** PROVIDED TEXT **

In Rowayton A Fairytale Home Comes To Life




NORWALK — At 18, Anne Law dreamed of purchasing an old farmhouse she could renovate, repurpose and fill with art and a family.

A decade later, in 1961, she and her husband Peter got to work on that dream, purchasing the secluded, 3/4 acre property at 19 Jacob St. in Rowayton. Now, after 55 years of renovations and memories, the property is back on the market for $899,000 through realtor Gwen Alexis at Halstead Connecticut’s Darien office. Law, a lifelong artist, sculptor and beloved Rowaytonite, died last winter at 85, and now her husband and children are preparing to give up the home they grew up in.

“This place is really special,” Alexis said. “It was more than a house, it was a way of life.”


In the crowded peninsula of Rowayton, the secluded property, complete with 24 raised garden beds, is a rarity. Previously a carriage house for the Victorian next door, the home had functioned as a barn and needed some serious TLC when the Law’s purchased it. But that’s exactly what Anne was looking for.

“Together they sanded, stuccoed, painted and repainted,” said Anthony Law, the youngest Law child, who was yet to be born when the family first purchased the home.

Jenny Law, the second eldest Law sibling, was old enough to remember the home in its original state, back when the gardens were overgrown and the house still smelled of horses.

“I do recall seeing the hillside, where all those terraced beds are now, be transformed shovel full by shovel full from a grown-over mess of bramble into the paradise it is now,” Jenny Law said. “I remember my mother uncovering an endless mound of oyster shells. (Neighbor) Mary Cohn said it was probably a former site of a Native American settlement. When I did some research for a school project years later on the history of Rowayton … I found information of that exact thing, mounds of oyster shells being a sign of a settlement. So, I think the ground is sacred.”

Off the backside of the home, an arbor covered in grapevines has been there since before the Law family purchased the property. In the ‘60s, they added a patio made from bricks stolen in batches loaded into the back of a Volkswagen bus from the old Norwalk High School.

“I remember she would take us there and we had to load up the bricks … to her, everything could be repurposed,” Anthony Law said.

Off the patio is the front door, arched and only accessible with the original skeleton key. Inside, the wide planked pine floors were uncovered in one of Anne and Peter’s first home improvement projects, sanding through layers and layers of colored paint.

“When my parents first bought the house the first thing they did was sand the floors,” Jenny Law said. “The ones that are still in the living room and dining room, with small electric hand sanders, a huge job, and my mother was very pregnant with Hilary, and it reeked of horses for weeks.”

Walls have been removed to open up the home, creating a large living room, dining room and kitchen. In the dining room, a mural by artist Wendy Williams covers one wall, and in the kitchen, the cabinets are made from the original barnwood from the outside of the home. The Law’s stripped the wood and repurposed it, adding character to the kitchen that overlooks the enchanting gardens.

Upstairs, four bedrooms make up the living area. In the master bedroom — once two bedrooms before the children moved out — Anne Law commissioned New York artist Paul Colucci to design the closet doors, a stunning carved wood with Aztec influences.

“The house was always filled with art,” Anthony Law said. “It’s private. It’s peaceful. It is an oasis … this house is really more a member of the family.”

Turning to his 89-year-old father, Peter, he added, “It’s the home you and mom created.”

And though Peter, Anthony and his three sisters still love the home, filled to the brim with memories, they said it’s time for someone new to enjoy it as much as they did.

“You just hope someone recognizes how special this place is instead of bulldozing it,” Anthony Law said. “I think it really does mean a lot to us that it finds the right owner.”

Alexis, who also lives in Rowayton and knew Anne Law well, said she’s working hard to find the perfect buyer.

“I’d love to see it go to a young family,” Alexis said. “This is a fairytale house.”

** PROVIDED MATERIAL **
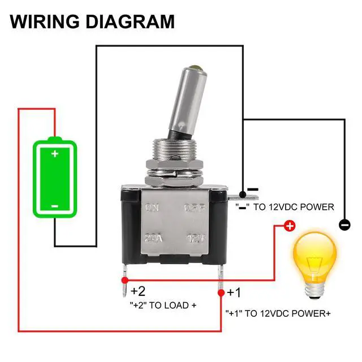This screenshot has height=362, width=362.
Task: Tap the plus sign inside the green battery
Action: click(54, 154)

** REQUEST 1 **
Answer these questions using the Rowayton house article:
(a) In what year did Anne and Peter Law purchase the property?
(b) What is the asking price for the home?
(c) What are the kitchen cabinets made from?
** REQUEST 2 **
Summarize the Rowayton house article in two sentences.
The material shown above was taken from a separate source.

** RESULT 1 **
(a) 1961
(b) $899,000
(c) The original barnwood from the outside of the home

** RESULT 2 **
In 1961, Anne and Peter Law bought a secluded former carriage house at 19 Jacob St. in Rowayton and spent 55 years renovating it, repurposing materials such as the original barnwood and filling the home with art. After Anne Law died last winter at 85, her family put the property on the market for $899,000, hoping it will find the right owner rather than be bulldozed.